Week 9 Flashcards
What is the relationship between entities and identities?
A many-to-many relationship where one entity can have multiple identities and one identity can be used by multiple entities.
What is the purpose of an Identity Management (IdM) System or Identity Provider (IdP)?
Manages identities (creation, maintenance, expiration) and links identities to entities.
What is the difference between Identity and Identifier (ID)?
Identities usually have a unique identifier to prevent ambiguity.
What is the NIST definition of Identity Management?
IdM manages the creation, use, and termination of electronic identities.
According to ISO/IEC 24760-1:2019, what does Identity Management focus on?
Managing the lifecycle, type, and metadata of identities.
What are the defined functions of IdM according to ITU-T X.1250 (2009)?
- Identity assurance (identifiers, credentials)
- Authentication & Policy enforcement
Why is Authentication important in Identity Management?
It identifies the entities being authenticated.
What does Authorization & Access Control define?
Who gets access under which conditions.
What are Attributes in the context of Identity Management?
Characteristics tied to an entity (self-claimed or assigned by an authority).
What are Credentials used for?
Authentication (e.g., digital certificates, SIM cards, ATM cards).
What is the problem addressed by Federated Identity Management (FIM)?
Managing multiple identities across systems is complex and error-prone.
What is Single Sign-On (SSO) in the context of FIM?
One login for multiple services using federations for centralized authentication.
Who handles Authentication in FIM?
Identity Providers (IdPs).
Who manages Authorization in FIM?
Service Providers (SPs).
What is the Trust Model in FIM?
- Users/SPs trust IdPs
- IdPs/SPs do not trust users.
What is the definition of Accountability according to IETF RFC 4949?
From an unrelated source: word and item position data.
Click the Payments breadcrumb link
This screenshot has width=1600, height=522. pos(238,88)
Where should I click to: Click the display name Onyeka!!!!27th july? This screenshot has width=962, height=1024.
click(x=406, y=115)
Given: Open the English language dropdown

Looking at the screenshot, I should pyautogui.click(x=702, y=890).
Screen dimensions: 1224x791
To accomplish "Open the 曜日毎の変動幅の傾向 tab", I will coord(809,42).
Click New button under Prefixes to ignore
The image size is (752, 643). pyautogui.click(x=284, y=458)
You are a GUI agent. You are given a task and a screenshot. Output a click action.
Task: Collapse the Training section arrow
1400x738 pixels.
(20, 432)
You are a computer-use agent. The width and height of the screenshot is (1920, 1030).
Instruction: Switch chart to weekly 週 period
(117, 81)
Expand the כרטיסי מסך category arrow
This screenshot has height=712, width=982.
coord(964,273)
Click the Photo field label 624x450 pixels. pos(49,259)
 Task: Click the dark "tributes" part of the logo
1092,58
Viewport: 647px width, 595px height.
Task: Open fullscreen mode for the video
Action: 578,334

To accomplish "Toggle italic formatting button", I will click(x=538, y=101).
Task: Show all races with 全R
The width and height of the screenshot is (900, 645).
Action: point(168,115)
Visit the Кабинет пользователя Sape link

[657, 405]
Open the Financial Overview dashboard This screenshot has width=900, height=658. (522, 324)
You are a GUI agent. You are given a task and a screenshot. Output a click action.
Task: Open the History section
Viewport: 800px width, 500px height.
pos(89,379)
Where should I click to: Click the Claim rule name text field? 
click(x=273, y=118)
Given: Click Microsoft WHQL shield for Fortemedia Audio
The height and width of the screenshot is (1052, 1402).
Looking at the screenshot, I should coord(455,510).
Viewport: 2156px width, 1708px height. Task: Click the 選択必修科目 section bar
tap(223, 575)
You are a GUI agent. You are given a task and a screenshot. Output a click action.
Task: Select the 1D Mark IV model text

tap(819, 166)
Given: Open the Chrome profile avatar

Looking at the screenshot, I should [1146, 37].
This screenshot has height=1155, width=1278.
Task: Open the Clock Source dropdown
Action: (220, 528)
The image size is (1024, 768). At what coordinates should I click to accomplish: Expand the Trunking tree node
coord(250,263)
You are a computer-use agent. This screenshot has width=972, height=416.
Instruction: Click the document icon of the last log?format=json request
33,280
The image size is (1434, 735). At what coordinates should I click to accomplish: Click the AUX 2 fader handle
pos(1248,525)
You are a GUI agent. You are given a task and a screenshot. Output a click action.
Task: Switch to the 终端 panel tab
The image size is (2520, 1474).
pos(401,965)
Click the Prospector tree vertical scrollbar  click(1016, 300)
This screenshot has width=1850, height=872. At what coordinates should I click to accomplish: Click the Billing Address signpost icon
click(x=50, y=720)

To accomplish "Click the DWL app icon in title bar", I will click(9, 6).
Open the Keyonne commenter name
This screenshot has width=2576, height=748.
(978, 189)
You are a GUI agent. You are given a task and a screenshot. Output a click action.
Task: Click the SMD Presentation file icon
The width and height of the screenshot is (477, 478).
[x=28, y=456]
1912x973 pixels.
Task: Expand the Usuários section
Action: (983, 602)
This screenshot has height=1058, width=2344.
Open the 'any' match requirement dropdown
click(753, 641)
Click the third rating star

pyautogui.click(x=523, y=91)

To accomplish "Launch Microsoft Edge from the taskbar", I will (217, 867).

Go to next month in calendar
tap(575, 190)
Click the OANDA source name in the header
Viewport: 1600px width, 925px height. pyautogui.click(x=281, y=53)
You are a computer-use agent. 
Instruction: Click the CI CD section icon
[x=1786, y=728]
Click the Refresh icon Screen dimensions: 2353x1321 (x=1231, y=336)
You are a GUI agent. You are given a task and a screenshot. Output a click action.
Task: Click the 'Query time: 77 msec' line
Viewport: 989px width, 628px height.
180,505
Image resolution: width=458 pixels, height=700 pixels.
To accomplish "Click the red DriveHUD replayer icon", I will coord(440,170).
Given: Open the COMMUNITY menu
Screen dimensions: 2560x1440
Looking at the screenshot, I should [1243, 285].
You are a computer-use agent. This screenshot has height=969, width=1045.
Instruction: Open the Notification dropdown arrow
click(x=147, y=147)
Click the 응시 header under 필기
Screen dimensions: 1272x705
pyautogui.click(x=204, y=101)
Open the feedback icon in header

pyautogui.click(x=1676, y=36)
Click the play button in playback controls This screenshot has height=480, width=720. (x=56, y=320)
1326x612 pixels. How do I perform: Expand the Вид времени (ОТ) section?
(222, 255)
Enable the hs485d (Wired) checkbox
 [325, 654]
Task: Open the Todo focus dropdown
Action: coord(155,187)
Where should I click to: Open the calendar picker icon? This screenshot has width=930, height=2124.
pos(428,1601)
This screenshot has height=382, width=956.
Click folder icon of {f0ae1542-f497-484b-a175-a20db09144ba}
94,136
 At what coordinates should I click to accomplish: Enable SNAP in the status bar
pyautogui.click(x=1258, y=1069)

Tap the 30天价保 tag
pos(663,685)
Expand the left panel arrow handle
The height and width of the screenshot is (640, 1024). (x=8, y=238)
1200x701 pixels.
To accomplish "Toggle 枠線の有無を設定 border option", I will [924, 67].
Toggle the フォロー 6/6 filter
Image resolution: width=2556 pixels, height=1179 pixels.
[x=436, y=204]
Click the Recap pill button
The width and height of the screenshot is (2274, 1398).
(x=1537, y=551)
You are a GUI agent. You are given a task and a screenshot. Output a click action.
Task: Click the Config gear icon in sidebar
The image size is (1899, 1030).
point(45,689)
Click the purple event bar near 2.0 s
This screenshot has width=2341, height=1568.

Ensures actions of a system entity can be traced to hold them responsible.
What does NIST define Accountability as?
Guarantees actions are uniquely linked to an entity.
Why is Accountability important?
- Legal Compliance
- Business Needs (quality assurance, monitoring)
- Ethical/Social Responsibility
- Personal and Organizational Security
What is an Audit Service?
Tracks events and user actions.
What is a Security Audit?
Independent review of system controls.
What are Audit Trails?
Recorded logs of system events.
What types of events are logged?
- Login attempts
- Authorization actions
- System changes
Where can logs be stored?
- Local devices
- Remote servers
- Databases
- Cloud
What does the UK Computer Misuse Act (CMA) 1990 criminalize?
Unauthorized access, hacking, and malware creation.